§ **Source material**:
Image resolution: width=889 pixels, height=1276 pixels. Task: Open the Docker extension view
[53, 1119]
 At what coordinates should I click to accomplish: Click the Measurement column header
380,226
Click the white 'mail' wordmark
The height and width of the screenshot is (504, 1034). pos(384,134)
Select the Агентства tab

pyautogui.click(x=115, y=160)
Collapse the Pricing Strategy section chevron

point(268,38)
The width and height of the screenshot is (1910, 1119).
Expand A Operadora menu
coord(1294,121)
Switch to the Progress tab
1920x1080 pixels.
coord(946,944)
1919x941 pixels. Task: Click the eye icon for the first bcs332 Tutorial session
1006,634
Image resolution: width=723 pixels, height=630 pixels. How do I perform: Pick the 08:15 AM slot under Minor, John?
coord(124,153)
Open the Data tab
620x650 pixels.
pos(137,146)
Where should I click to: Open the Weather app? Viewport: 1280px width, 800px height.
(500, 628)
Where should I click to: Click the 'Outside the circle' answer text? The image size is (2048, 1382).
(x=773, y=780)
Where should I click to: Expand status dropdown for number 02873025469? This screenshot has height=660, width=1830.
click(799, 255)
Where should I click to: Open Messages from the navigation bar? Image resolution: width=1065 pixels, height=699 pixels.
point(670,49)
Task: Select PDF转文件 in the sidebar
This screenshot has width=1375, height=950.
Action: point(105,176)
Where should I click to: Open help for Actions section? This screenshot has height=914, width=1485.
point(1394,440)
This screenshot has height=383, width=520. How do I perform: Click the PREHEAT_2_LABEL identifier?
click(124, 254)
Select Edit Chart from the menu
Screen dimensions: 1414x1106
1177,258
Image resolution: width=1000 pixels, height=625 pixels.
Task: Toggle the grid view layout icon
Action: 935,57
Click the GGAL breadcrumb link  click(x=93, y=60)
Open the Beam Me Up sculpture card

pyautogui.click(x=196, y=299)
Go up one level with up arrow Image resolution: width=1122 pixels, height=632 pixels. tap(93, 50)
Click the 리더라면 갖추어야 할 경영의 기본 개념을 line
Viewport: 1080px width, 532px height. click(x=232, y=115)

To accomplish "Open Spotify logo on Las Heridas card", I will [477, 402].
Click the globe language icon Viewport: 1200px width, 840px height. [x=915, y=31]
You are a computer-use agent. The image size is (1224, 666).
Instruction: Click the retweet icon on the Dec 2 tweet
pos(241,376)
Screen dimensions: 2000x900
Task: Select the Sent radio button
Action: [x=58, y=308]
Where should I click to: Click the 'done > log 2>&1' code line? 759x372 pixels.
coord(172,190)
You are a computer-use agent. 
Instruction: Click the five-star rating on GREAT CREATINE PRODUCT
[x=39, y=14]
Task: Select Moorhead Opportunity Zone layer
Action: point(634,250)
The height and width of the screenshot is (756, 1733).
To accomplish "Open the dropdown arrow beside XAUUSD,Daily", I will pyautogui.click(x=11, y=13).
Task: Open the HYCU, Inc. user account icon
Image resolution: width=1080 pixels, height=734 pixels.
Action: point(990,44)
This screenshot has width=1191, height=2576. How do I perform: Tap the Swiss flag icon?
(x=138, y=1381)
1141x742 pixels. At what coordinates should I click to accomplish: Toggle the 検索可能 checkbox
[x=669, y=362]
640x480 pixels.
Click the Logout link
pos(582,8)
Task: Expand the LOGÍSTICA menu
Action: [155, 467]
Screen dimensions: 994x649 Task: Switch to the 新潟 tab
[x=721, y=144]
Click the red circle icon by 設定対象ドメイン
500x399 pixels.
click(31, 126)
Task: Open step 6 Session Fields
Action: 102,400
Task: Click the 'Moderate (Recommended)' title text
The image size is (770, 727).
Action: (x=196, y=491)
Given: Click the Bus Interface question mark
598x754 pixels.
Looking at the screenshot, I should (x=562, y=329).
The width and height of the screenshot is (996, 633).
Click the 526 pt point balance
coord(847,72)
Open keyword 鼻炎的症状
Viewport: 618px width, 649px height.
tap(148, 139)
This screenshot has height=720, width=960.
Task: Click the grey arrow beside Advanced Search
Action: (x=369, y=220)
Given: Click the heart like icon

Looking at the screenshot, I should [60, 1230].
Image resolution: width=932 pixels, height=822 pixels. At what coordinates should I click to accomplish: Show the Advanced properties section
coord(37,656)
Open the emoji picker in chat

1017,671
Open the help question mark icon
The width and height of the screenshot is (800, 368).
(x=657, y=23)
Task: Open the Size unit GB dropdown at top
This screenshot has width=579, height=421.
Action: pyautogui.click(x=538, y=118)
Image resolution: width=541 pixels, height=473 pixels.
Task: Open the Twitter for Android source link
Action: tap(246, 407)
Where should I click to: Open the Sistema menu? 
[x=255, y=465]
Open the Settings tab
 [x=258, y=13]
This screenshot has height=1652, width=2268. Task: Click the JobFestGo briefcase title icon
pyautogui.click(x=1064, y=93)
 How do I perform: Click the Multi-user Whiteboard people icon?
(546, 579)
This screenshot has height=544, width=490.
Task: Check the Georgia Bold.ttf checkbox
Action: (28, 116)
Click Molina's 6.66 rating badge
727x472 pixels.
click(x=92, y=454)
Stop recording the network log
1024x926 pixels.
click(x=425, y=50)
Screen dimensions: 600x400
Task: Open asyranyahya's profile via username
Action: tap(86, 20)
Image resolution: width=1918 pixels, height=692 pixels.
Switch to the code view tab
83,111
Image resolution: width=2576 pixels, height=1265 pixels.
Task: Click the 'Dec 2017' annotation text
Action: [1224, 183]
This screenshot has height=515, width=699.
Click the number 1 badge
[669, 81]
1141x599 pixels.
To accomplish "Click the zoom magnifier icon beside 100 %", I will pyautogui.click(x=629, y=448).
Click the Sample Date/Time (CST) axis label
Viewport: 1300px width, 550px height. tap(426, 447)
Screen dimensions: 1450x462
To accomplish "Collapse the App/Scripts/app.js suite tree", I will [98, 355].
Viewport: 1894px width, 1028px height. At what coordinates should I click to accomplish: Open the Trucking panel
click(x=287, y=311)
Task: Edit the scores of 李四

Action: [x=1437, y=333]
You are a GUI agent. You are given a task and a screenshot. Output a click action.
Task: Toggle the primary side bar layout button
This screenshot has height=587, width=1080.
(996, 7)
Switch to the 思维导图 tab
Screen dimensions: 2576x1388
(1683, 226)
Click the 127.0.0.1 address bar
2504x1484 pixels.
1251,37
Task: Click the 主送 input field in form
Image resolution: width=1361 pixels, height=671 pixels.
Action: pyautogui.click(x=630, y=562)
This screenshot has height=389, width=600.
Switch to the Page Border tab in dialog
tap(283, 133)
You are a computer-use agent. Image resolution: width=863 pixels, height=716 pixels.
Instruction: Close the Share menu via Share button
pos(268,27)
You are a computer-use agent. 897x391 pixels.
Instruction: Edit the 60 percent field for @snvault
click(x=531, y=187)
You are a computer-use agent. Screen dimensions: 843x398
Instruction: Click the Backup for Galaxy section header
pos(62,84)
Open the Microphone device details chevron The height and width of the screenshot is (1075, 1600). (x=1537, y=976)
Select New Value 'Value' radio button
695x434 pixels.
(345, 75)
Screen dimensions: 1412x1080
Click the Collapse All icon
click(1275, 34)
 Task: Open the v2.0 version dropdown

§ **What to do**: Multiply every coordinate in the answers by 0.8, rounding to whole numbers with halves rounded up, and write out again the lines of the material between the lines holding "Task: Click the 主送 input field in form" and "click(x=531, y=187)", inclusive, including the requests and leaving all other lines unchanged.

§ **Expected output**:
Task: Click the 主送 input field in form
Image resolution: width=1361 pixels, height=671 pixels.
Action: pyautogui.click(x=504, y=450)
This screenshot has height=389, width=600.
Switch to the Page Border tab in dialog
tap(226, 106)
You are a computer-use agent. Image resolution: width=863 pixels, height=716 pixels.
Instruction: Close the Share menu via Share button
pos(214,22)
You are a computer-use agent. 897x391 pixels.
Instruction: Edit the 60 percent field for @snvault
click(x=425, y=150)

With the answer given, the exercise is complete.